TEXT TO READ ::
Research for Science Fiction Story

  • #1
Bradley Morrison
2
0
I'm researching a topic for a sci-fi story. One of the elements is a "space glove", basically a network of nets that "catch" rods of ballistic projectiles launched from the peaks of mountains by railgun. Any comments or insights would be helpful. Here is a data dump of my scribblings on the topic.

Space Glove
Orbital system of nets that catches raw materials launched by railgun as ballistic projectiles.
size of net to establish 95% confidence of catch
Mass of net Mn using known materials (what would these materials need to be?)
Challenge: Railgun exit velocity necessary for projectile to achieve low Earth orbit and have necessary tangential velocity to ensure catch without net breakage. Assume ground launch at 6,000 meters (i.e. Dinali or similar peak). What is the energy necessary and what is the marginal cost of each launch? My hypothesis is that marginal cost is a fraction of current launch technologies.

Assuming catch successful, given mass Mp of projectile and Tangential Velocity of projectile Vx, how much fuel Mf is necessary to re-establish orbital velocity of net?

[Collection entries]
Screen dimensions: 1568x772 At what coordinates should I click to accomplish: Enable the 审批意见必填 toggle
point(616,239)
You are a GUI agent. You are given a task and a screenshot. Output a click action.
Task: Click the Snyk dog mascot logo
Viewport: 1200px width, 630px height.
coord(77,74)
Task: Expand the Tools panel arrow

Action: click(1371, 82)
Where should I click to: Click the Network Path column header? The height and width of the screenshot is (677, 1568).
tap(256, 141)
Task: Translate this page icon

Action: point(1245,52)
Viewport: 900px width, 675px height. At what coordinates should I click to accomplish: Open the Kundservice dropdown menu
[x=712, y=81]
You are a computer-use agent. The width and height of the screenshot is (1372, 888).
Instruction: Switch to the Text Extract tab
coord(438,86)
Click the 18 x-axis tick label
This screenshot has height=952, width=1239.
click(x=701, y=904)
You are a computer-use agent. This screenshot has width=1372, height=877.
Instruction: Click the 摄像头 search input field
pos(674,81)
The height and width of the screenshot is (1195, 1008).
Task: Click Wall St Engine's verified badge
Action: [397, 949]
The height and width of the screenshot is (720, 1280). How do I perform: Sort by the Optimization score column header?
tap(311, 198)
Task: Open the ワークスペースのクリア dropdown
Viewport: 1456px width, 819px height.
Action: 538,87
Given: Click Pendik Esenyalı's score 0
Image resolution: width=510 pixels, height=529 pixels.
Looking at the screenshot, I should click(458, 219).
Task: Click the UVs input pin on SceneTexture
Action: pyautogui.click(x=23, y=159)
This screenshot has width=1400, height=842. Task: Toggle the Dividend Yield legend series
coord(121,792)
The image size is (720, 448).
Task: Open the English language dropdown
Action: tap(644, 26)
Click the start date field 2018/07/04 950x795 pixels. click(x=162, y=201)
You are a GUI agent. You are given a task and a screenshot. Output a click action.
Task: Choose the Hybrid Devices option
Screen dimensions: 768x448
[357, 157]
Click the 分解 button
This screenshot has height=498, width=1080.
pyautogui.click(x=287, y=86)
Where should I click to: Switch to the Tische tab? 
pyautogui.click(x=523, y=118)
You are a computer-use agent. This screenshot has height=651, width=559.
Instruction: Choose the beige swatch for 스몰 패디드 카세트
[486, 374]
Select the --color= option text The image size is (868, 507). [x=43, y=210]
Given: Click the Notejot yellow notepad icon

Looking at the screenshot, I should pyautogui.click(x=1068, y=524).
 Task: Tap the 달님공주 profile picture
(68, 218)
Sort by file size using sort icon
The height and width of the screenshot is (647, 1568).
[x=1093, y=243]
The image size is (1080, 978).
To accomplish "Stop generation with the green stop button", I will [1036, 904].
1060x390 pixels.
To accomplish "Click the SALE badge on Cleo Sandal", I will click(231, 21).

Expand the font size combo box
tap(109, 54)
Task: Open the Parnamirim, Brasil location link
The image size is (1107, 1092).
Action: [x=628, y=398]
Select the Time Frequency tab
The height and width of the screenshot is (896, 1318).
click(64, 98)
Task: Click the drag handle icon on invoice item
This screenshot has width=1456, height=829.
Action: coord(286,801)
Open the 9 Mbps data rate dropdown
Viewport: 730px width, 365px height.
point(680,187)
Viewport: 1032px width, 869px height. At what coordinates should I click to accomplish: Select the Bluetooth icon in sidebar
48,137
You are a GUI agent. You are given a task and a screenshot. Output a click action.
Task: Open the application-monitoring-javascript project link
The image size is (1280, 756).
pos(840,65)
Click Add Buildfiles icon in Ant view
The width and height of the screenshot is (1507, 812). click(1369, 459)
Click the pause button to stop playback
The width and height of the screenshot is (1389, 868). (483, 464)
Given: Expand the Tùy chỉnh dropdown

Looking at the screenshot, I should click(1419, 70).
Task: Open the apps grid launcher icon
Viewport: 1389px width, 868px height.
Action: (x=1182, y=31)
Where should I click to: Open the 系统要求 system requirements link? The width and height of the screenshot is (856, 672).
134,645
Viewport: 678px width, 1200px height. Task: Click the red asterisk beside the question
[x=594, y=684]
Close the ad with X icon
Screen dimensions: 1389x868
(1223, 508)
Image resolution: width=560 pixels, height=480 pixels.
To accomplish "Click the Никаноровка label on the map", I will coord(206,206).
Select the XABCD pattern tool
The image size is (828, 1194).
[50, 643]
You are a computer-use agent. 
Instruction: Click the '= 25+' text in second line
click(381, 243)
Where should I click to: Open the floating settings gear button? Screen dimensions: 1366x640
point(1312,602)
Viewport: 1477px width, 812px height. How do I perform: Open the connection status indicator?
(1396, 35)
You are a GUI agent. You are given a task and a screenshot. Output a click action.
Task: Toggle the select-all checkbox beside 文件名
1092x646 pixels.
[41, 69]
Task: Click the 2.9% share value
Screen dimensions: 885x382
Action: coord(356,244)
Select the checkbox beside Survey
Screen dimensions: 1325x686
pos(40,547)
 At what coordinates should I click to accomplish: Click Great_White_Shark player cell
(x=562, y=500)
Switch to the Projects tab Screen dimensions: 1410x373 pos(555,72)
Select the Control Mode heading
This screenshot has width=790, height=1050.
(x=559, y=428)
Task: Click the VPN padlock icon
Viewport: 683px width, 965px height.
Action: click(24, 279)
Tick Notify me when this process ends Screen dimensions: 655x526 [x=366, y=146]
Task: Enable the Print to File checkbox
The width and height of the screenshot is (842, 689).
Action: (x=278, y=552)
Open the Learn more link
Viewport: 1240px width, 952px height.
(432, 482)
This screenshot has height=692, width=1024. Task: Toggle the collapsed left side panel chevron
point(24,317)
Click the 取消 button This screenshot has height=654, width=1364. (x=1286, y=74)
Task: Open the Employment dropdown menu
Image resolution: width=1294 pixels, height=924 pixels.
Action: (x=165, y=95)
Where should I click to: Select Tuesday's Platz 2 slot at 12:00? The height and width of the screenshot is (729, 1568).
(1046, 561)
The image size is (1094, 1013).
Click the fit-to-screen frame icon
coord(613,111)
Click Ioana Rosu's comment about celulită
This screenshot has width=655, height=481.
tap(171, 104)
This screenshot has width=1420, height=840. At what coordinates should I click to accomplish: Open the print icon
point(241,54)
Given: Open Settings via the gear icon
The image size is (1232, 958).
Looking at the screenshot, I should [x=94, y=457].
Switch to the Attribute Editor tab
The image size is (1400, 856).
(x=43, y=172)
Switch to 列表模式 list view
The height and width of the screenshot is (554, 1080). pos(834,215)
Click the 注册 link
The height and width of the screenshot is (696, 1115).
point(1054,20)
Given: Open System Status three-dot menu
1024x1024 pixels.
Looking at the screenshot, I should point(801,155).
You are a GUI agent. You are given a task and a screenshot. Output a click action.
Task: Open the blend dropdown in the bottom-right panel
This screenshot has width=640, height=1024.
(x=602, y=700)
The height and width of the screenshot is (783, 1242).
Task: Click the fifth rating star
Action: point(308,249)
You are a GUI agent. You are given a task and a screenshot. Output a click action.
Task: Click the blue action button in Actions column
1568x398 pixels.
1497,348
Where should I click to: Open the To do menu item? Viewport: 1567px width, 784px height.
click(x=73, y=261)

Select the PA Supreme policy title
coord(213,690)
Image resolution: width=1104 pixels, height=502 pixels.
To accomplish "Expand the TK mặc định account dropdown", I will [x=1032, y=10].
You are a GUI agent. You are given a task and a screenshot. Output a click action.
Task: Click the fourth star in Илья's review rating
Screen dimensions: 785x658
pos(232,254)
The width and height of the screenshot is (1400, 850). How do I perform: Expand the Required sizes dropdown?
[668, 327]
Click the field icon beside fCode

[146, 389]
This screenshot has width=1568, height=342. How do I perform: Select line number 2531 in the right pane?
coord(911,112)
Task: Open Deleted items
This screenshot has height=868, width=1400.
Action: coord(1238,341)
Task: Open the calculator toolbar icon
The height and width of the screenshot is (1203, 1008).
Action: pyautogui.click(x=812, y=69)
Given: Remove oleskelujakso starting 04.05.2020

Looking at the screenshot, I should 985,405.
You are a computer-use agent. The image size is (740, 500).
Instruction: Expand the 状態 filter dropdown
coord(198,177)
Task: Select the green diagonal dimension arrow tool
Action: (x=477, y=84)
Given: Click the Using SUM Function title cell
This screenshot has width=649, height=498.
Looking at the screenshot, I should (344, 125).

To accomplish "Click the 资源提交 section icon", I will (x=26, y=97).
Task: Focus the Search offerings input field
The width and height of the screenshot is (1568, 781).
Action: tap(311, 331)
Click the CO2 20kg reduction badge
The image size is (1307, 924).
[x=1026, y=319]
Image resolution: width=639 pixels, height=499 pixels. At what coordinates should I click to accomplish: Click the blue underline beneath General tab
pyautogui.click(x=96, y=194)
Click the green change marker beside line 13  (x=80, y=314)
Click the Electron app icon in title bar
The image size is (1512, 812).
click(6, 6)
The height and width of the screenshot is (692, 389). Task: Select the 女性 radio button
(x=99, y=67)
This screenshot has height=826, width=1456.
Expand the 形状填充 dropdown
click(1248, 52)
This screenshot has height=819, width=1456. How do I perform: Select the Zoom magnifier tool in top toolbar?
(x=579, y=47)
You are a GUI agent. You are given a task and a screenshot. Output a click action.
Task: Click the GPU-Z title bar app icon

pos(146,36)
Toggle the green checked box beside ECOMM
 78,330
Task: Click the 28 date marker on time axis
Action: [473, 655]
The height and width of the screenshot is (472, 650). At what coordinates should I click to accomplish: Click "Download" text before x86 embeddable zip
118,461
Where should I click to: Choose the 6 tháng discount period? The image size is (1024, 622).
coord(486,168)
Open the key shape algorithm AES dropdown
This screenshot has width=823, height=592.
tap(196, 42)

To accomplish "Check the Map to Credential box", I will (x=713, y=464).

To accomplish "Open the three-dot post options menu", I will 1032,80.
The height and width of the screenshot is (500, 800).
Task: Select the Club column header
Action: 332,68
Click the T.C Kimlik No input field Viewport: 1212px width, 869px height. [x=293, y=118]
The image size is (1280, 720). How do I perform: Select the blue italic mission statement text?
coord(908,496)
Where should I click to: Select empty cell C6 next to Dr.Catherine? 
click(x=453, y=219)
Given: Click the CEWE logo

SHORT PROBLEM 1 :: In the space glove post, what ground launch altitude is assumed for the railgun?
SHORT PROBLEM 2 ::
For each statement, say whether the space glove post agrees with it. Answer yes or no and quote the words that decide it.
(a) The nets are meant to catch raw materials launched by railgun.
(b) The author expects each launch's marginal cost to exceed that of current launch technologies.
(c) The net should be sized for a 99% confidence of catch.
SHORT PROBLEM 3 :: Copy the space glove post word for word from "Assuming catch successful, given" to "velocity of net?".
Rely only on the space glove post, not on the rows.

CORRECT RESPONSE 1 :: 6,000 meters

CORRECT RESPONSE 2 ::
(a) Yes: "Orbital system of nets that catches raw materials launched by railgun as ballistic projectiles."
(b) No: "My hypothesis is that marginal cost is a fraction of current launch technologies."
(c) No: "size of net to establish 95% confidence of catch"

CORRECT RESPONSE 3 ::
Assuming catch successful, given mass Mp of projectile and Tangential Velocity of projectile Vx, how much fuel Mf is necessary to re-establish orbital velocity of net?